§ PASSAGE TO READ
Caught in Galen Lessons: Sessions 18-19


Sessions 18 and 19 of Caught in Galen were rough. This fact makes them great bits of Dungeons & Dragons to dissect because while I deeply enjoy successful encounters, interesting characters, and fulfilling character arcs, they’re not as helpful in my journey to become a better DM as sessions where I think I failed. Session 18: Slimy Happenings ended on a poor cliffhanger—mostly due to the failure of the party’s plans and Session 19: Ruthless didn’t happen for a few weeks due to my move. Sadly, the wait was arduous and the session's conclusion was unsatisfying.

In retrospect though, each of those sessions might’ve been successful in the minds of my players but not my own. I might be overblowing the failures. After every session, I poll my players and ask if they had fun. So far, it's always been a resounding yes.

But...

Let’s recap these two sessions and tear them apart. We are going to discover what went wrong, if anything.

Session 18: Slimy Happenings


The session started in the depths of Galen, below the sewers and in the region known as the Jungle of Pipes. A combination of caverns, ruins, and sewers, the Jungle housed many of the party’s foes. After much preamble on the surface, they had finally arrived and were prepared to face the terrors of this dark labyrinth.

Immediately, they confronted a slug-like aberration called a leurgva. It welcomed their arrival. To the party’s surprise, the leurgva revealed key locations around the Jungle and urged them to act. They realized as an aberration from Xoriat, the Realm of Madness, all this creature sought was chaos. If they acted as it wished, they would be giving in to its desires. The leurgva crawled away and left the party with a few hazy choices. They discussed their options and decided to head toward one of the bases of the enemy faction, the Verdant Skull, a ruined town called Tairox Landing. There, they would find prisoners from the surface: friends and allies that needed saving.

§ SUPPLIED MATERIAL

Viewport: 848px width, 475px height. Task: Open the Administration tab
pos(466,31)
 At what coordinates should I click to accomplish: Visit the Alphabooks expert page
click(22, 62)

§ GOALS
A - Write out the Caught in Galen session recap from the words "Let’s recap these" through the words "this dark labyrinth.".
B - Continue the recap of Caught in Galen sessions 18 and 19, starting after its final sentence.

§ RESPONSES TO THE TASKS
A -
Let’s recap these two sessions and tear them apart. We are going to discover what went wrong, if anything.

Session 18: Slimy Happenings


The session started in the depths of Galen, below the sewers and in the region known as the Jungle of Pipes. A combination of caverns, ruins, and sewers, the Jungle housed many of the party’s foes. After much preamble on the surface, they had finally arrived and were prepared to face the terrors of this dark labyrinth.

B -
That decision led them to destruction.

Down twisting passages they journeyed. Past a burning camp built around a towering stalagmite and into a wide cavern, the party discovered the ruins of a lightning rail track. Following it, they found a fort constructed from dilapidated lightning rail cars.

The fort was guarded by the Verdant Skull.

Together, they tried to hatch a plan. Multiple ideas were pitched and rejected and no one seemed to be on the same page. One of the PCs ran off and tried to sneak past the barricade. He failed and drew the guards’ attention. The party panicked and tried to disguise themselves as members of the Verdant Skull. Without his consent, they turned on a member of the party, the kobold warlock named Ghost, and played him off as a prisoner to the guards. Unknowingly, all prisoners' brains were consumed by the intellect devourers stationed at this fort.

As the mindflayer pet approached, the party needed to make a decision.

If they struck out against the guards and the intellect devourer, all pretenses of disguise and subterfuge would disappear and they could be overpowered. If they let the intellect devourer reach Ghost, he and his memories would be gone for the foreseeable future.

To me, the decision was simple. However, the party attempted to have it both ways.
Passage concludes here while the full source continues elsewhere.